• Lesson 10 - Trends in Open Learning

    • Compulsory Reading

    • Activity (Reflective Thinking, Note Taking and Discussion)

      What skills are you developing in your students?

      Deciding on use of OER

      1. Have you used OER in your own course(s)? Was this a positive or negative experience?
      2. If you have not used OER, what is/are the main reason(s)? Have you explored to see what is available? What is the quality like? How could they be improved?
      3. Under what circumstances would you be prepared to create or convert your own material as OER?

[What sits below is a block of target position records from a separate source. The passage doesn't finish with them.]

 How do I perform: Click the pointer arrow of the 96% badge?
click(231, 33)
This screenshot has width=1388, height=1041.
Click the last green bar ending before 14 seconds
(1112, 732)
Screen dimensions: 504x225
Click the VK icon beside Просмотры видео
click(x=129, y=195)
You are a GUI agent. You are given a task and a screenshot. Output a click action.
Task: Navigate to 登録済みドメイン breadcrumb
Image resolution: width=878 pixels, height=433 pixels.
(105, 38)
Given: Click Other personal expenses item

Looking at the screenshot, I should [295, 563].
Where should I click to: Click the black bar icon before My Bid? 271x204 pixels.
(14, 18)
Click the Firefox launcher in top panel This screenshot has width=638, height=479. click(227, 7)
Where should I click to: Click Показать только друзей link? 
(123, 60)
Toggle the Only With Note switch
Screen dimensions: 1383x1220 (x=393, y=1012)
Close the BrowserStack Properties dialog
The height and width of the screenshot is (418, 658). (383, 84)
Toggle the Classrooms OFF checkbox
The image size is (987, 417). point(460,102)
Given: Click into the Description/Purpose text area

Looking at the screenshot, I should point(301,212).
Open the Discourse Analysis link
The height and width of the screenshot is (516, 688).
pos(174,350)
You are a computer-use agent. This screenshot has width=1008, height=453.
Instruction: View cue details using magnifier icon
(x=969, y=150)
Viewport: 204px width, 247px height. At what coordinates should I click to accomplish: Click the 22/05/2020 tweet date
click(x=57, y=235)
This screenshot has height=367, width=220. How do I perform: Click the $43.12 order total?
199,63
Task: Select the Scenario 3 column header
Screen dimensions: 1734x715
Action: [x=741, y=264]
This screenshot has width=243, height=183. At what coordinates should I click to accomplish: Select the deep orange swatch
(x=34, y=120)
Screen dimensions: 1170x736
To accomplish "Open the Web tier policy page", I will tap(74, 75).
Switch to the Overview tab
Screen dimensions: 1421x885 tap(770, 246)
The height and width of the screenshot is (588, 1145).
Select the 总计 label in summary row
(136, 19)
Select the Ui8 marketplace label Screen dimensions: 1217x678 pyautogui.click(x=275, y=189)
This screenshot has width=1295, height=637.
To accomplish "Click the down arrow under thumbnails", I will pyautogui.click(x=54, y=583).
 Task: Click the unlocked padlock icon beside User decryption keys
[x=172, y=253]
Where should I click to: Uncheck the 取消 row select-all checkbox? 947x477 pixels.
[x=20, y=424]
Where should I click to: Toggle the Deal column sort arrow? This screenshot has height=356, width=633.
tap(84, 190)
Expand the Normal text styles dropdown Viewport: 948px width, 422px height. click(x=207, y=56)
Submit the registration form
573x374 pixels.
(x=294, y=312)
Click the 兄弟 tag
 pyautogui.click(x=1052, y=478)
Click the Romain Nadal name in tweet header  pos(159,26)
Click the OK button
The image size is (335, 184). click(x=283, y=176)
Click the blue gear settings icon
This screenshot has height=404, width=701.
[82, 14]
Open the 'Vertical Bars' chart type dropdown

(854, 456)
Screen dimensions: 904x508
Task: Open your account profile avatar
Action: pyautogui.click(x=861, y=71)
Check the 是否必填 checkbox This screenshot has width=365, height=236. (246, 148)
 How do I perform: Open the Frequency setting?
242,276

      Share your reflection in Lesson Ten Forum

    • Knowledge Check

      Link: Lesson Ten Quiz

    • Key Takeaways

      Key takeaways from this lesson are:

      • Open educational resources (OER) offer many benefits, but they need to be well designed and embedded within a rich learning environment to be effective.
      • The increasing availability of OER, open textbooks, open research, and open data means that in the future, almost all academic content will be open and freely accessible over the Internet.
      • As a result, students will increasingly look to institutions for learning support and help with the development of skills needed in the digital age rather than with the delivery of content. This will have major consequences for the role of teachers/instructors and the design of courses.
      • OER and other forms of open education will lead to increased modularization and disaggregation of learning services, which are needed to respond to the increasing diversity of learner needs in the digital age.
      • MOOCs are essentially a dead end with regard to providing learners who do not have adequate access to education with high-quality qualifications. The main value of MOOCs is in providing opportunities for non-formal education and supporting communities in practice.
      • OER, MOOCs, open textbooks and other digital forms of openness are important in helping to widen access to learning opportunities. But ultimately, these are enhancements rather than a replacement for a well-funded public education system, which remains the core foundation for enabling equal access to educational opportunities.